■ Texto

▼

Depois de ter acompanhado as comunidades eclesiais de base durante mais de 50 anos, podemos dizer que o Padre José Marins é um dos grandes conhecedores desse jeito de ser Igreja que pretende recuperar a forma de viver o Evangelho das primeiras comunidades cristãs, algo que o Padre Marins avalia desde uma perspectiva histórica, que foi evoluindo até os dias de hoje.
Ele considera que o Vaticano II tentou recuperar esse modo de ser Igreja, mas “o clero se tornou a grande dificuldade para construir comunidades”, fazendo com que as comunidades ficassem “como uma coisa de élite”. Segundo o teólogo e assessor continental das CEBs, “as comunidades, nessa altura, deveriam sintonizar plenamente com Francisco e com o que ele vai dizendo, especialmente com o Sínodo da Amazônia”. Ele chega a afirmar que “esse Sínodo da Amazônia é tão precioso como foi o Vaticano II, abriu muitas portas possíveis”, o que deveria fazer com que “as comunidades de base deveriam ter uma grande sintonia com o Sínodo da Amazônia, conhece-lo, tomar todos os seus elementos”.
Um dos grandes problemas da Igreja é que “os grandes desafios do mundo, depois do Vaticano II, não foram assumidos pela hierarquia e pelos presbíteros, e também pelas comunidades de base”, provocando “uma distância entre o caminhar da sociedade” e a Igreja, inclusive dentro das comunidades eclesiais de base, onde muita gente “não fez uma atualização para viver de acordo com o novo processo”. Isso se percebe sobretudo no mundo urbano, onde “cada paróquia é uma ilha, ela vive em torno dela mesma, não interessa as outras ilhas, não há pontes, cada um faz a sua experiência”, sem capacidade para a Igreja “pensar o mundo no modelo urbano”.
Por isso, segundo José Marins, “o mundo não precisou mais, não perguntou mais nada para a Igreja e a Igreja perdeu a capacidade de acompanhar”. A alternativa que ele propõe é uma Igreja onde “praticamente acabasse o clero, e fosse o Povo de Deus que assume a responsabilidade”, voltando assim à prática da Igreja primitiva.

▲

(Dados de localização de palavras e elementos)
▼

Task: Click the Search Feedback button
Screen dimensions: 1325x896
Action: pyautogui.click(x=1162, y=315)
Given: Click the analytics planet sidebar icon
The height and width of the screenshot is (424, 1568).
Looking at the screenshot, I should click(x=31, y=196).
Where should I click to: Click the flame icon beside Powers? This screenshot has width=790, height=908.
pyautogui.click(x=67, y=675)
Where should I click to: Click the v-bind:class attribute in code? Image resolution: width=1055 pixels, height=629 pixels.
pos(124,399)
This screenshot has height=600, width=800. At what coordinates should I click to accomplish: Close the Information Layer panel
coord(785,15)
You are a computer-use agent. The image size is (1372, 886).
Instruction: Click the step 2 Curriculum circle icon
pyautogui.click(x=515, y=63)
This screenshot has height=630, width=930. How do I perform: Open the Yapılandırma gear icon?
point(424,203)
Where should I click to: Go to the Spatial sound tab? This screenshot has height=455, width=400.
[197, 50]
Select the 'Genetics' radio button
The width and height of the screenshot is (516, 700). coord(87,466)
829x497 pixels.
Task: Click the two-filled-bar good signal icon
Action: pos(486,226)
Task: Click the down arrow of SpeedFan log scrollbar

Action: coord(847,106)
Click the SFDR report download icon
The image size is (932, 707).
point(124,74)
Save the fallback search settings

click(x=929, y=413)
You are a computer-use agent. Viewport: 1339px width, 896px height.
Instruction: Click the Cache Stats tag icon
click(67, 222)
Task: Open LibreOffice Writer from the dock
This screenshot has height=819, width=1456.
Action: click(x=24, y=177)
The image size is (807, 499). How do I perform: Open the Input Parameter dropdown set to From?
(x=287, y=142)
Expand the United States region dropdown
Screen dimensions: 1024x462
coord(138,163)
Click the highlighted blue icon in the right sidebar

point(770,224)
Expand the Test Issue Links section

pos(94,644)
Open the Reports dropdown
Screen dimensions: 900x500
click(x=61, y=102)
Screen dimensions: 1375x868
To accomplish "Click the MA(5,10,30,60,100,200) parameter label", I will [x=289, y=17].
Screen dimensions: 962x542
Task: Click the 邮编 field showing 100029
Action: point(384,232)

▲

■ O que fazer
No texto sobre o Padre José Marins, a que ele compara a importância do Sínodo da Amazônia? Responda com base somente no texto.

■ Resposta esperada
Ao Vaticano II.